Acquisition indicates the value of potentially permanent cures for inherited diseases

Novartis headquarters in Basel, Switzerland

Source: © lucarista / Shutterstock

With gene therapy seeming finally to be escaping its troubled past, Basel, Switzerland-headquartered pharmaceutical giant Novartis has raised its stake in the sector by buying Bannockburn, US-based AveXis. Novartis will pay $8.7 billion (£6.1 billion) for AveXis, whose therapy AVXS-101 treats the rare genetic disorder spinal muscular atrophy.

Recombinant AAV9 Capsid Shell

Source: © AveXis

AVXS-101: An AAV9 capsid delivers a functional copy of the survival motor neuron gene across the blood–brain barrier to cells without modifying a patient’s existing DNA

Novartis estimates a potential market of around 23,500 spinal muscular atrophy patients, with nine out of 10 infants with spinal muscular atrophy type 1 dying or becoming permanently ventilator dependent before age two. ‘AVXS-101 could save the lives of these children,’ Vas Narasimhan, Novartis’ chief executive officer, told a conference call. In its main clinical trial to date, AveXis claims AVXS-101 prevented 15 patients from requiring help with breathing or dying for at least a year, outperforming existing treatments.

Researchers developing gene therapy treatments have long struggled to get genes safely into cells. They usually insert working versions of a faulty gene into a virus’s empty outer shell, but that can cause very harmful immune responses. AveXis therefore uses adeno-associated virus (AAV), which does not cause human disease.

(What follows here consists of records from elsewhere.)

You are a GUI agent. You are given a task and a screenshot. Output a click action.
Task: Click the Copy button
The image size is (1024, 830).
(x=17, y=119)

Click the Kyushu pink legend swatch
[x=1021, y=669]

Vasant Narasimhan M.D. CEO of Novartis

Source: © Novartis

Vas Narasimhan became Novartis’ chief executive officer earlier this year

This is Novartis’ second deal related to an AAV-based gene therapy. In January, it licensed marketing rights for Luxturna from Philadelphia, US-based Spark Therapeutics for $105 million up front and up to $65 million in milestone payments. In December 2017 Luxturna, which treats rare inherited vision loss, became the first gene therapy approved by the US Food and Drug Administration.

Keith Thompson, chief executive officer of the UK’s Cell and Gene Therapy Catapult calls such treatments ‘the personalised medicines of the future’. ‘The increased interest of major pharmaceutical companies in the field is, to us, a reflection that trial results are now showing the genuine potential of these living medicines,’ he says.

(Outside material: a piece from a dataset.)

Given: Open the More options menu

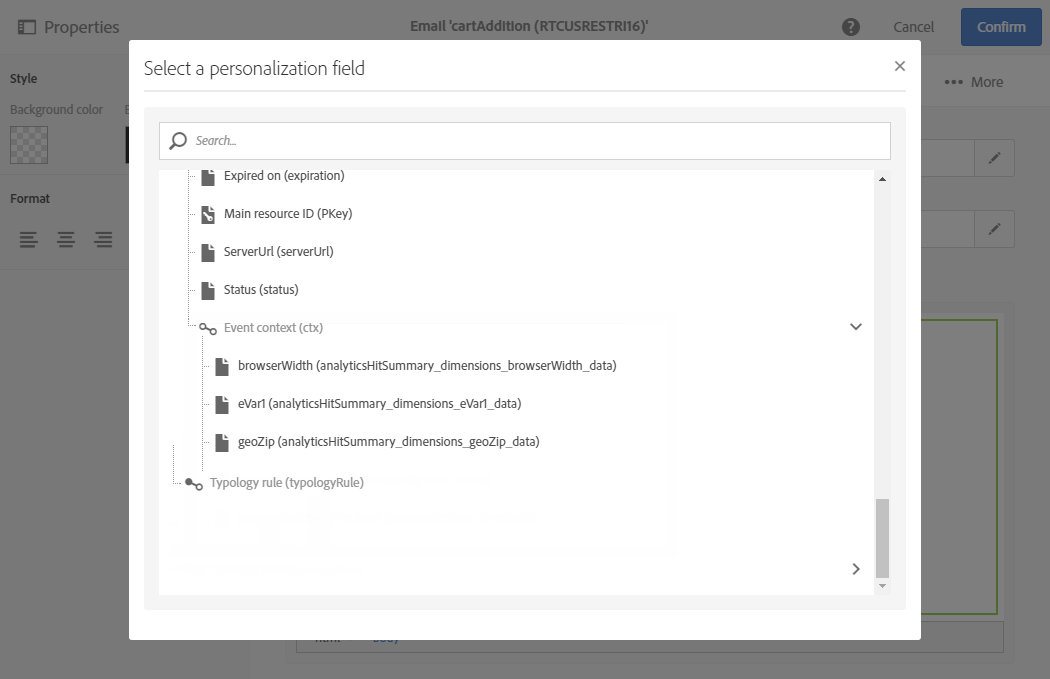Looking at the screenshot, I should point(973,82).
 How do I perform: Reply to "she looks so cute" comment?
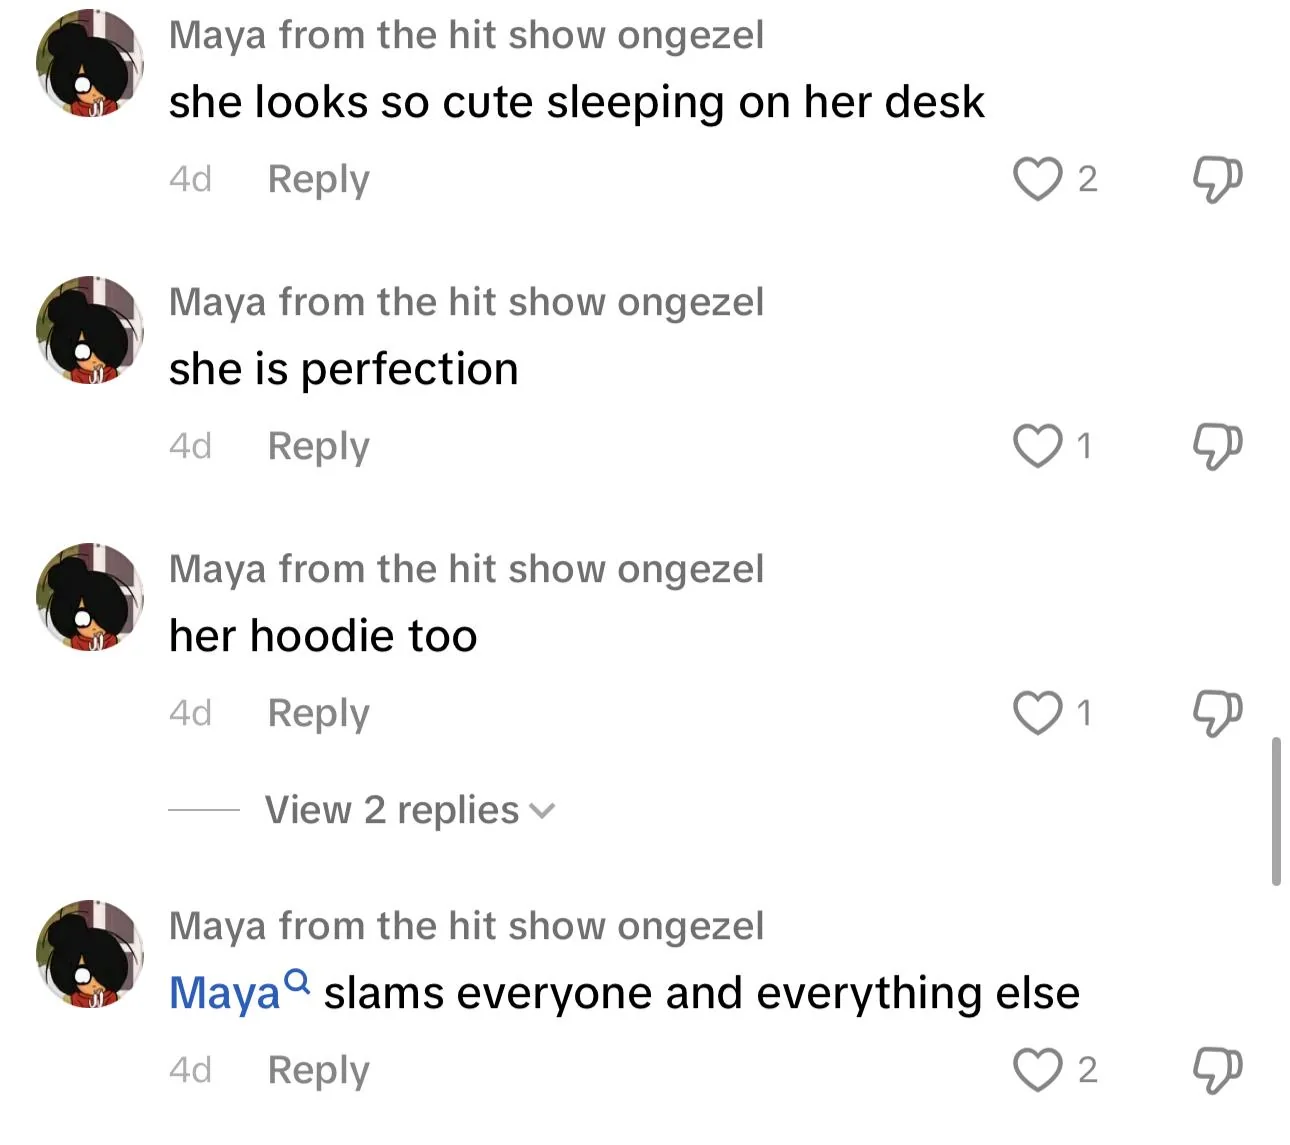[x=318, y=179]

Yet questions remain about whether gene therapies offer permanent cures and are safe in the long-term. Price tags exceeding £500,000 also limit the use of gene therapies already approved in Europe, like GSK’s Strimvelis. ‘Affordability is undoubtedly a challenge given the significant R&D expenditures involved in reaching the market,’ Thompson admits. ‘However, medicines which hold curative potential must be measured in a different way.’